Is there a reason for the unusual behavior of floor(x), ceiling(x), etc., when x is a float type?
I mean the fact that they return another float, not an integer. Unless you explicitly specify Int as the result type.

In mathematics, engineering, etc., these functions are well-known, and defined as producing integers. One therefore has a strong expectation that that’s how they would behave in Julia.
(This unusual behavior caused a bug that cost me a few hours.)

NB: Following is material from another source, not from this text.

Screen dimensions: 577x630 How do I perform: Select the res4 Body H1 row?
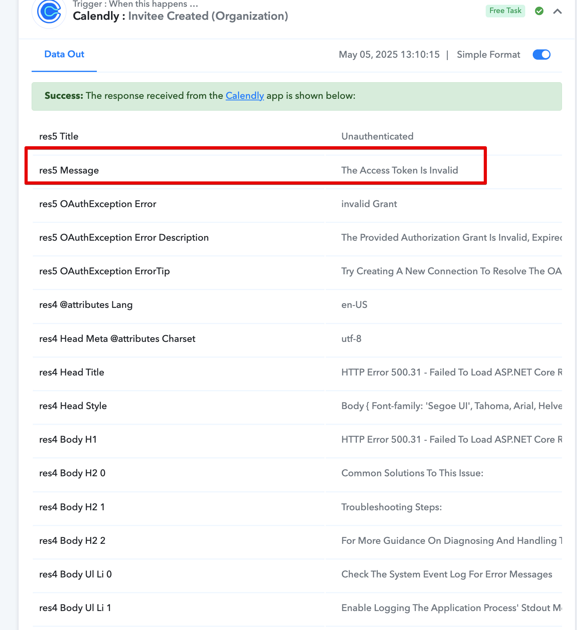pyautogui.click(x=297, y=439)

These functions do produce an integer. They just store the integer in a floating-point type by default. Floating-point integers are still integers.

This behavior is pretty universal in programming languages (it is true in C/C++, Python, Go, …), because floating-point values have a much wider range than (hardware) integers. e.g. what result would you want floor(1e100) to give?

Yes, I realize that “floating-point integers” are integers, in the same sense that 5 is a real number. But thanks for the floor(1e100) example, that’s convincing!

Maybe it is also useful to point out floor(value) is much faster than floor(Int, value). Essentially, it is free (measured on intel i7). This could be important for hot loops! Details:

julia> using BenchmarkTools
julia> v = rand(1000000);
julia> f1(v) = ( s = 0.0 ; for value in v s+=floor(value) ; end ; s )
f1 (generic function with 1 method)
julia> f2(v) = ( s = 0 ; for value in v s+=floor(Int,value) ; end ; s )
f2 (generic function with 1 method)
julia> f3(v) = ( s = 0.0 ; for value in v s+=value ; end ; s )
f3 (generic function with 1 method)
julia> f1(v), f2(v), f3(v) # run once for good luck
(0.0, 0, 500335.41928945674)
julia> @btime f1($v) # round to Float
1.040 ms (0 allocations: 0 bytes)
0.0
julia> @btime f2($v) # round to Int
2.368 ms (0 allocations: 0 bytes)
0
julia> @btime f3($v) # do no rounding
1.037 ms (0 allocations: 0 bytes)
500335.41928945674

Rough calculation:
Extra-time for Float rounding: 1.040ms - 1.037ms ~ 3ns (free)
Extra-time for Int rounding: 2.368ms - 1.037ms ~ 1331ns (400X)